Decision Theoretic Subsampling for Induction on Large Databases
Ron Musick
Computer Science Division
University of California
Berkeley, California 94720
musick@cs.berkeley.edu
and
Jason Catlett
Room 6H-524, AT&T Bell Laboratories
600 Mountain Avenue (P.O. Box 636)
Murray Hill, NY 07974-0636, USA
catlett@ulysses.att.com
and
Stuart Russell
Computer Science Division
University of California
Berkeley, California 94720
russell@cs.berkeley.edu
Abstract
Standard methods of constructing decision trees can be
prohibitively expensive when induction algorithms are given
very large training sets on which to compare attributes. This
expense can often be avoided. By using a subsample for
this calculation, we can get an approximation to the information
gain used to assess each attribute. Selecting an attribute on
this basis involves a certain risk, which depends on the
subsample size and the information gain values observed.
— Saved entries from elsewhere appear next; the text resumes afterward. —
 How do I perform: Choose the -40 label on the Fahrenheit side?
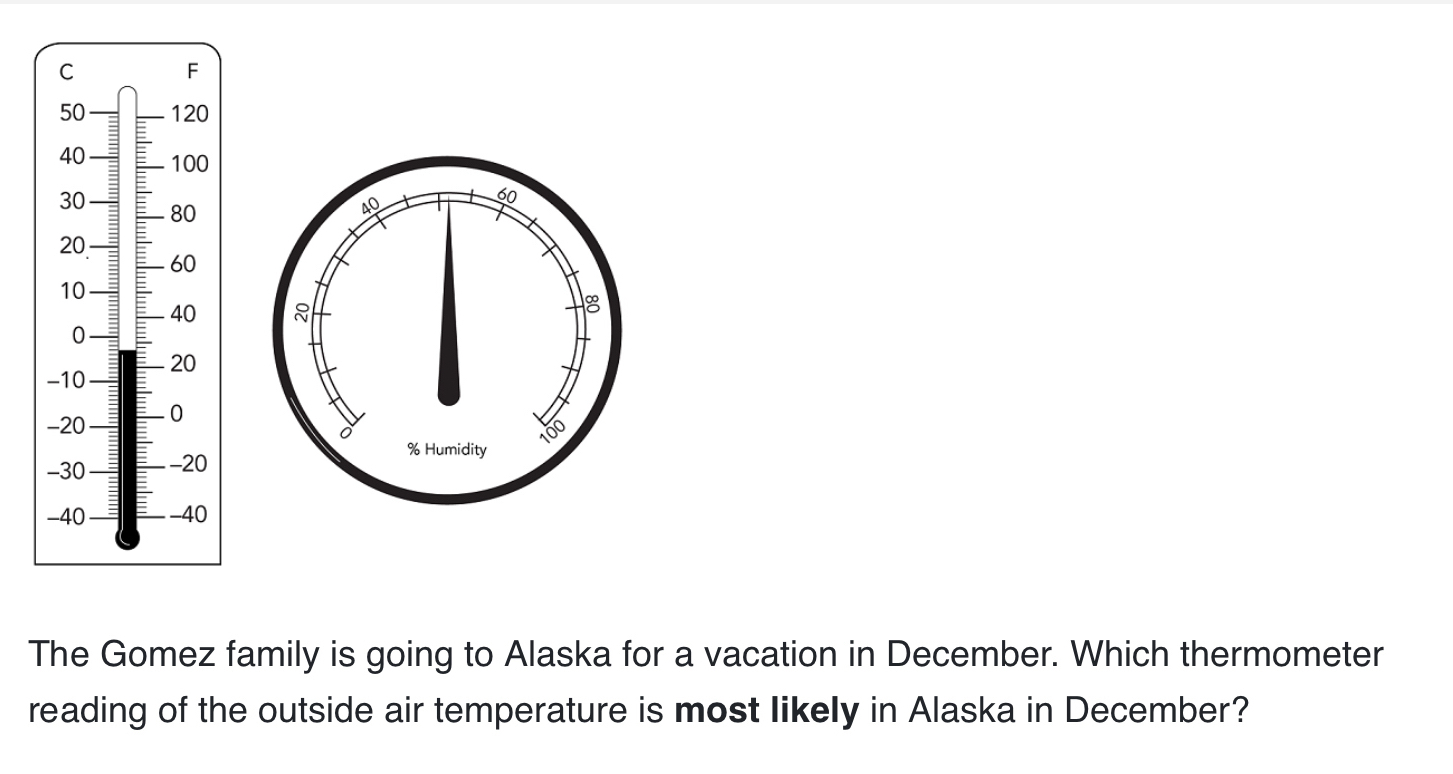(x=188, y=516)
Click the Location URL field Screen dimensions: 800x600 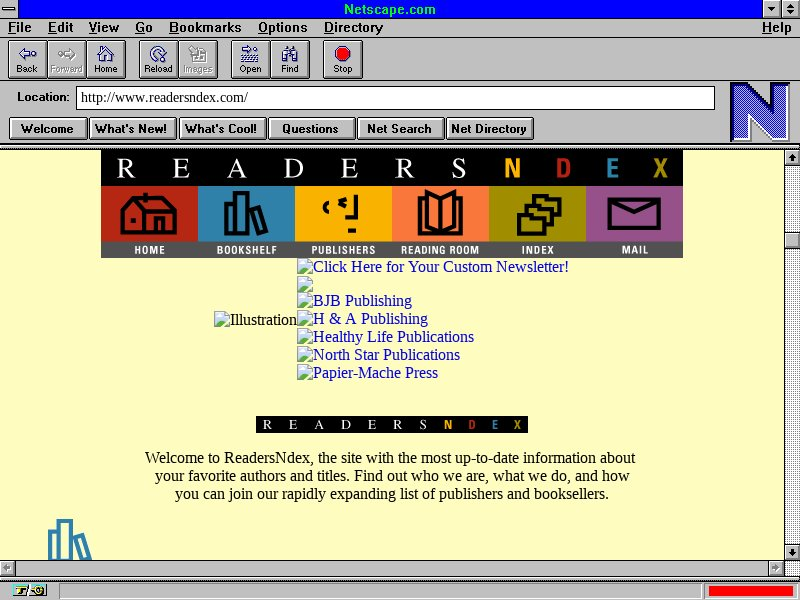[x=395, y=98]
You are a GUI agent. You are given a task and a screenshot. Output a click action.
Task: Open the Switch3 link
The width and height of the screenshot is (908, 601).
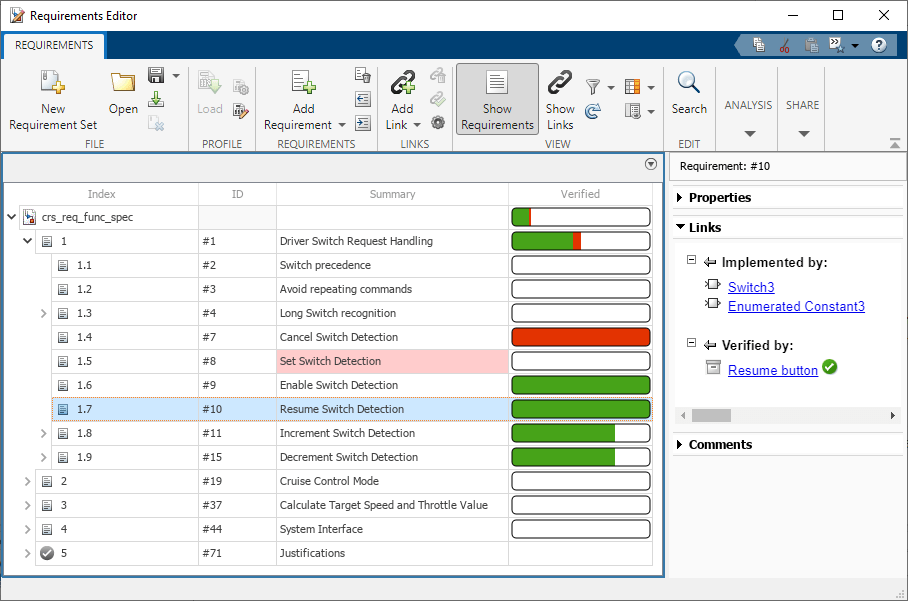(750, 287)
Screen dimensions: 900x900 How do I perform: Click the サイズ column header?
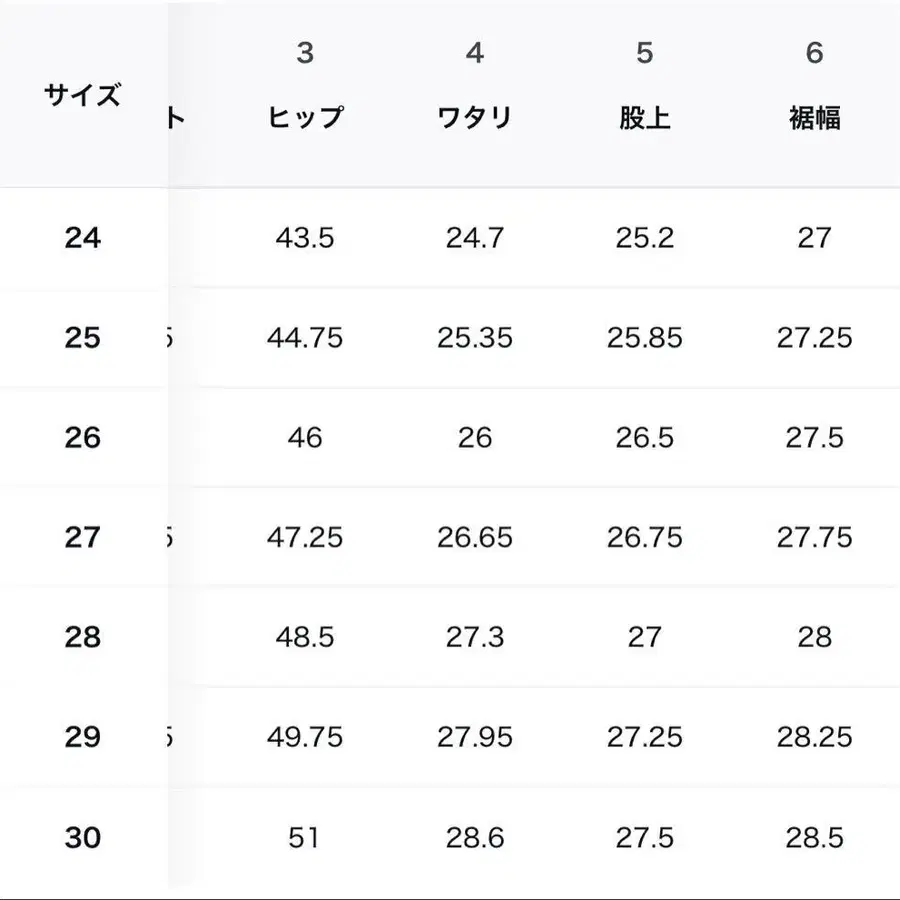pyautogui.click(x=83, y=96)
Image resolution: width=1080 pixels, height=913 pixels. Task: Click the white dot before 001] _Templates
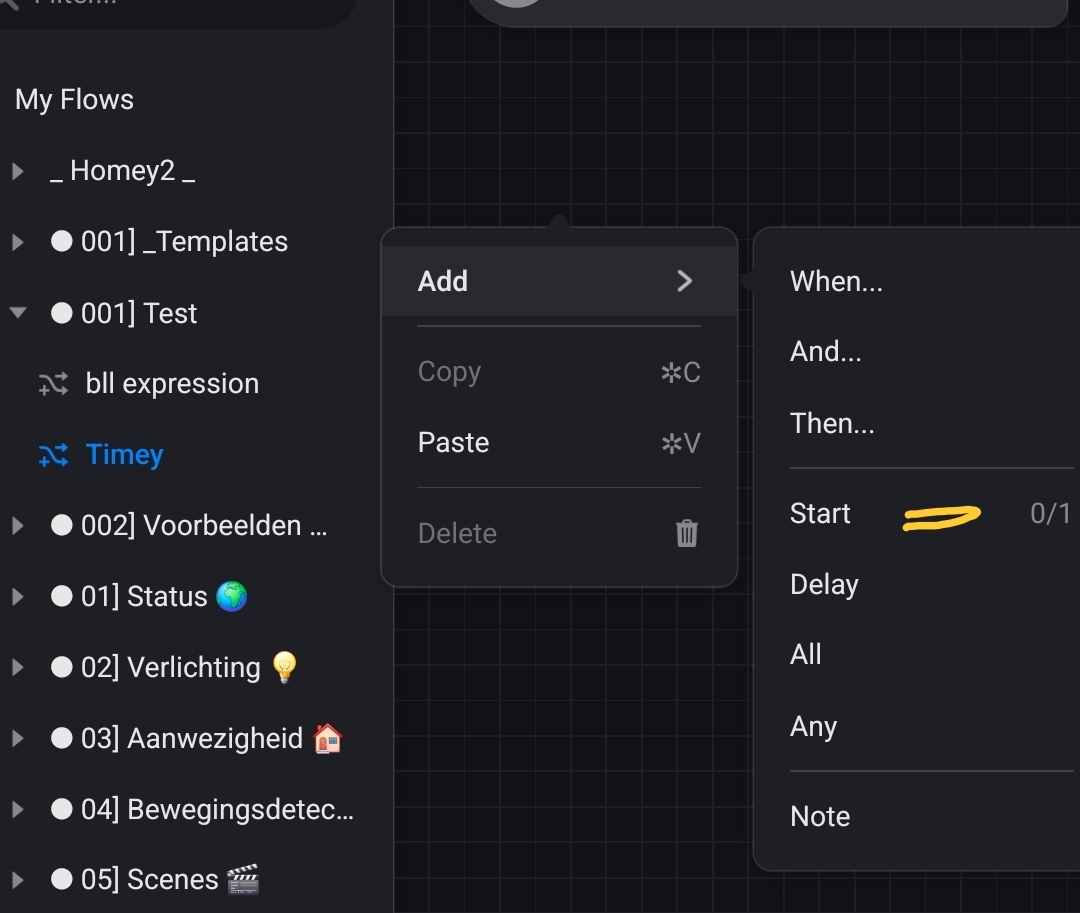click(x=62, y=241)

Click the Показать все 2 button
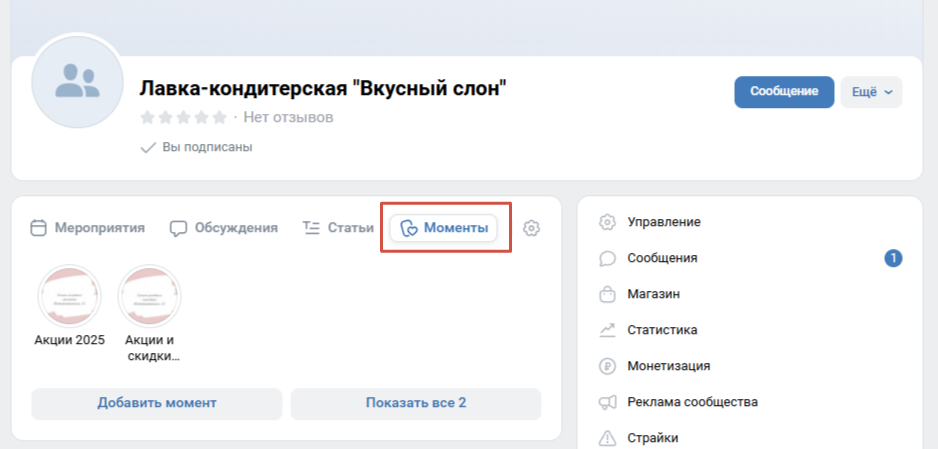coord(415,403)
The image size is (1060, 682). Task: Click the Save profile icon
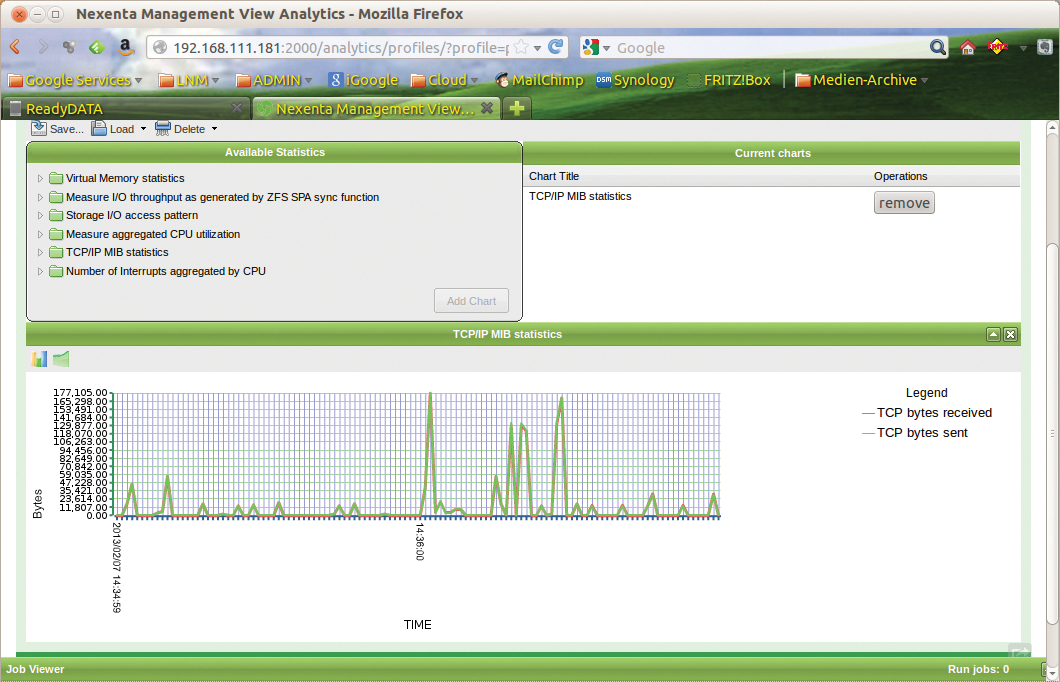tap(39, 128)
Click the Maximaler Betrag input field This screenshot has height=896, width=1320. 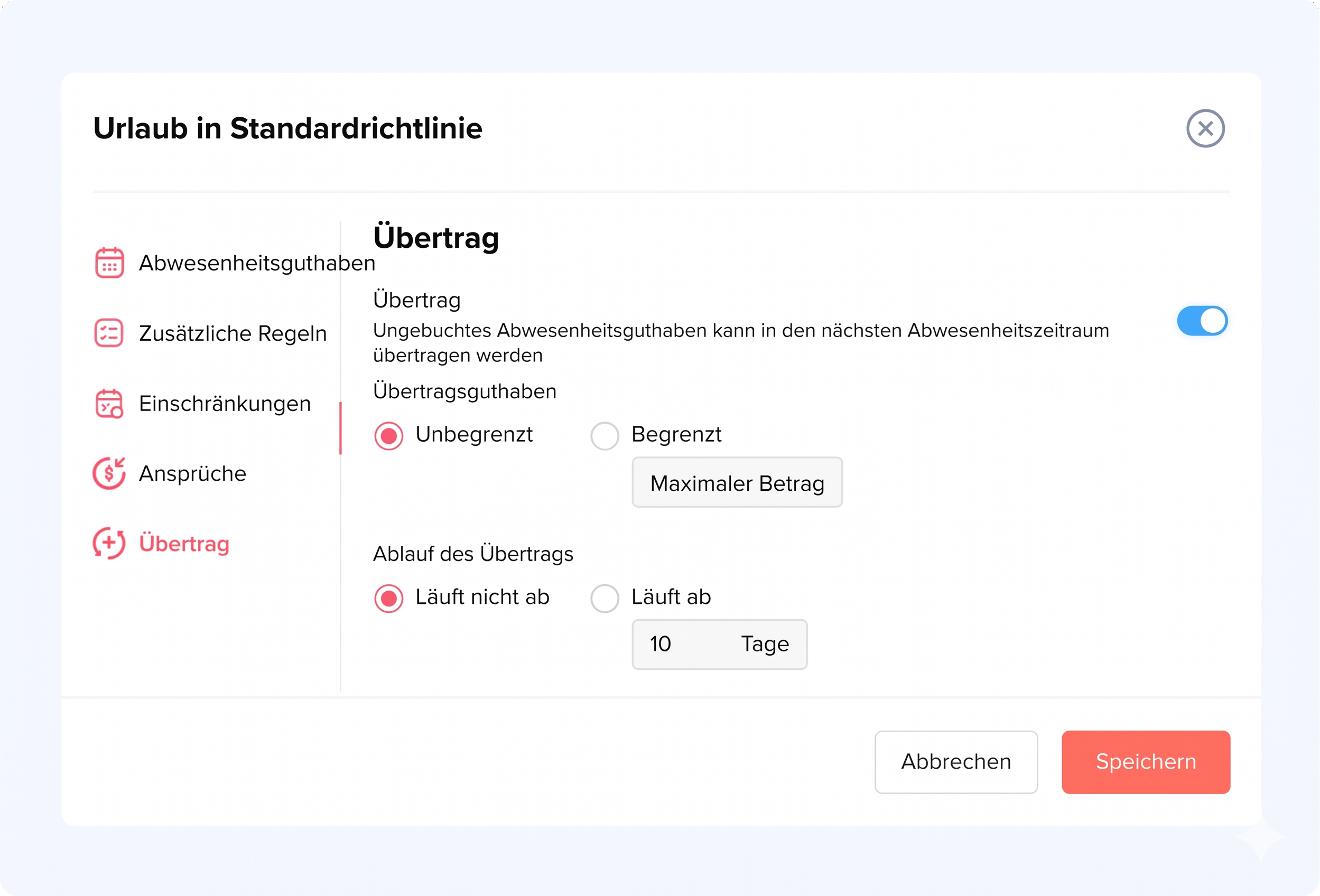pos(737,483)
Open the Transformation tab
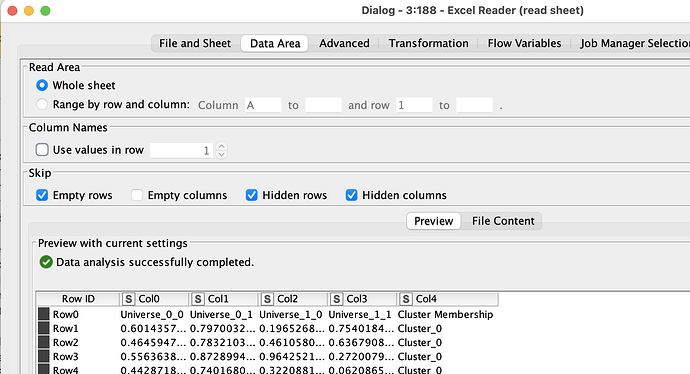Screen dimensions: 690x374 pyautogui.click(x=428, y=44)
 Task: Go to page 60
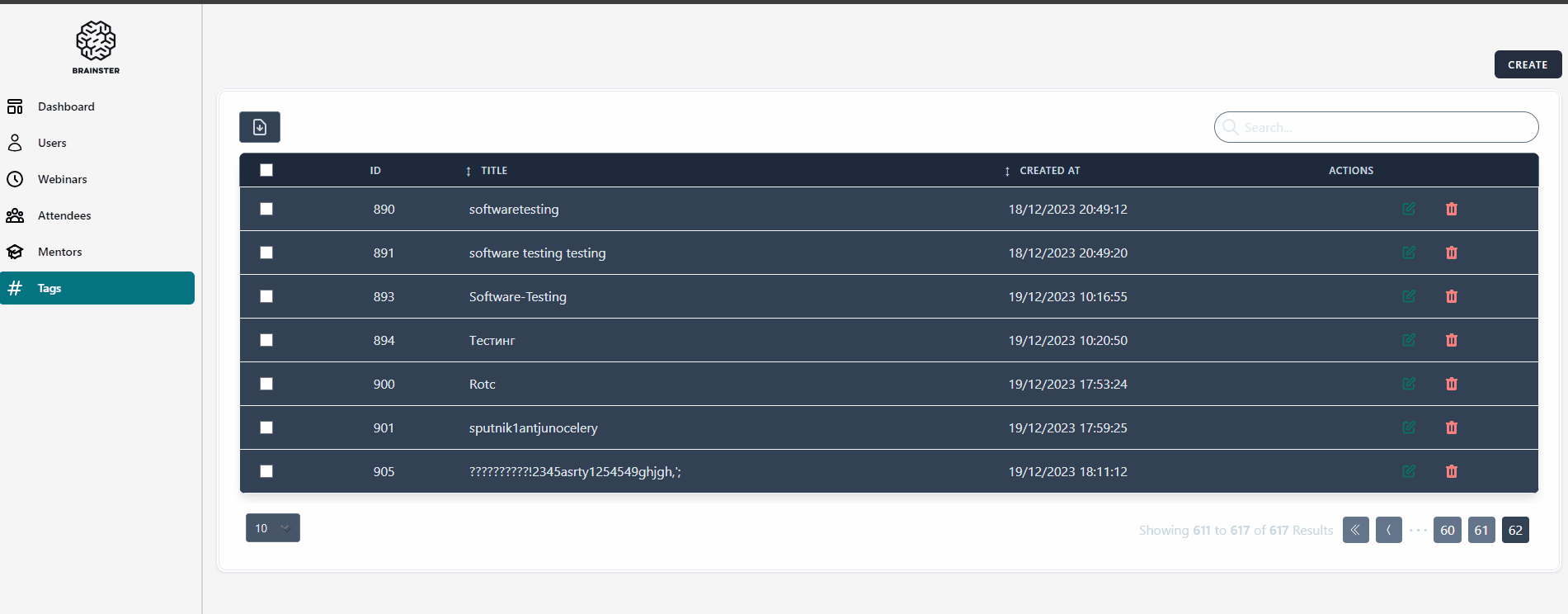1447,530
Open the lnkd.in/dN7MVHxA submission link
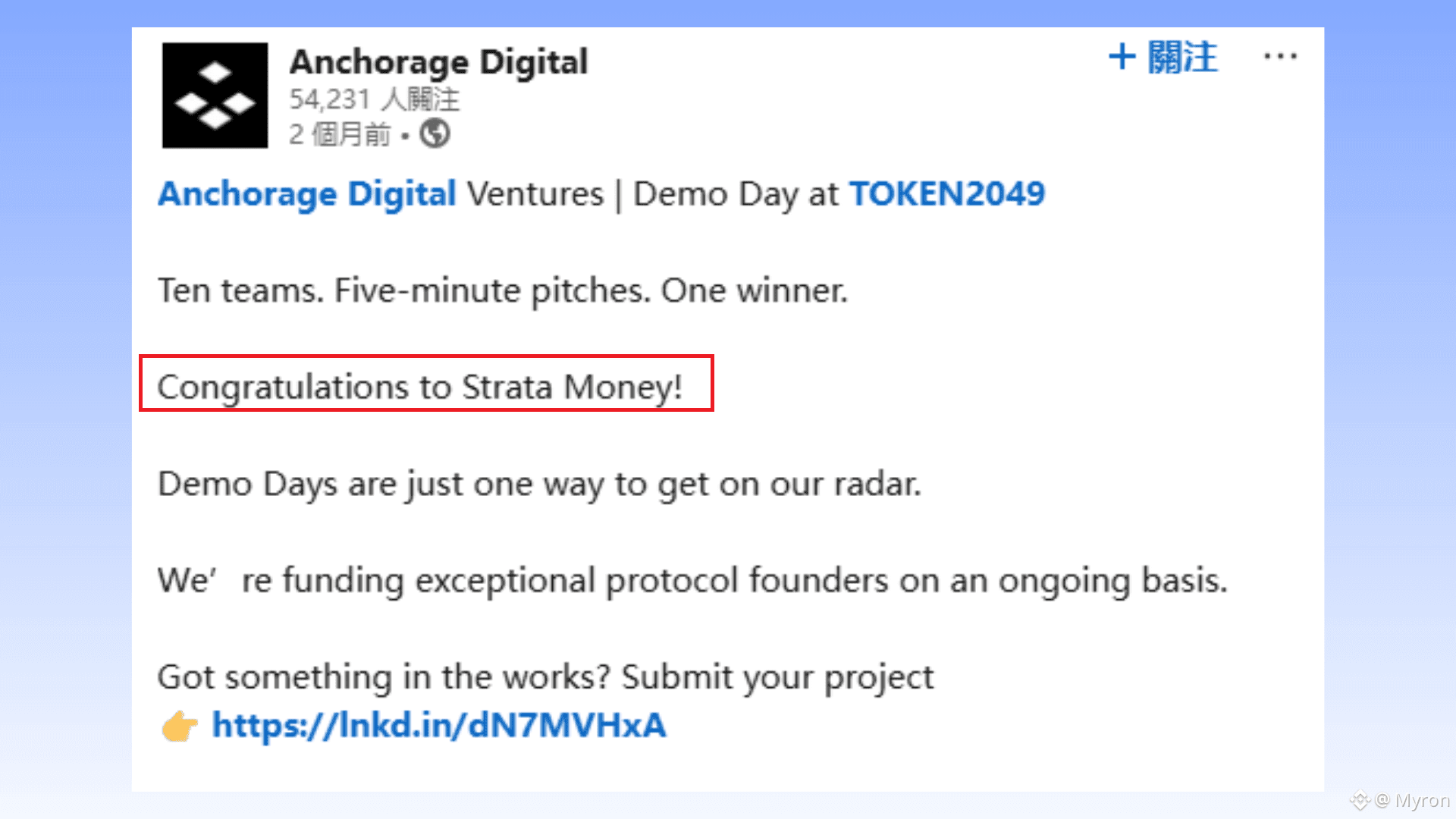Screen dimensions: 1456x819 pos(438,726)
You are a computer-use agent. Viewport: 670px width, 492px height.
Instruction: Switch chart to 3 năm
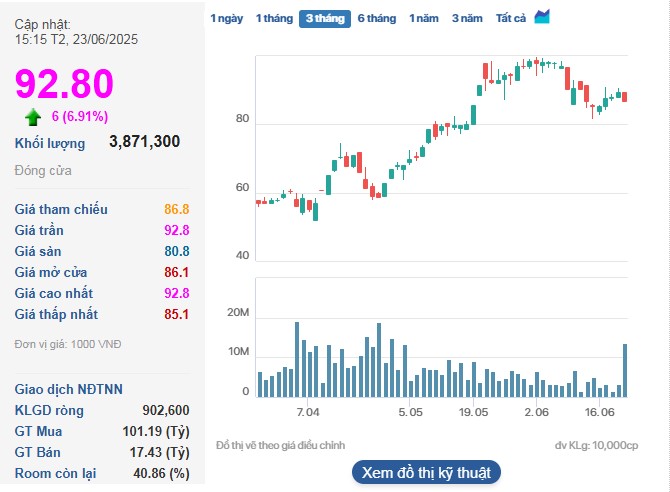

This paper addresses the questions of assessing when the choice may be
made with a given expected error, and determining a sampling strategy
that minimizes the computation cost of making it. The theory is
entirely analogous to that used for decision-theoretic control of
search. An empirical evaluation shows that an implementation performs
well over an appropriately wide range of inputs on two fundamental
tasks: deciding whether a choice of attribute can be safely made on a
given sample, and if not, estimating how large a subsample is likely
to be required to do so.
Appeared in
ML 1993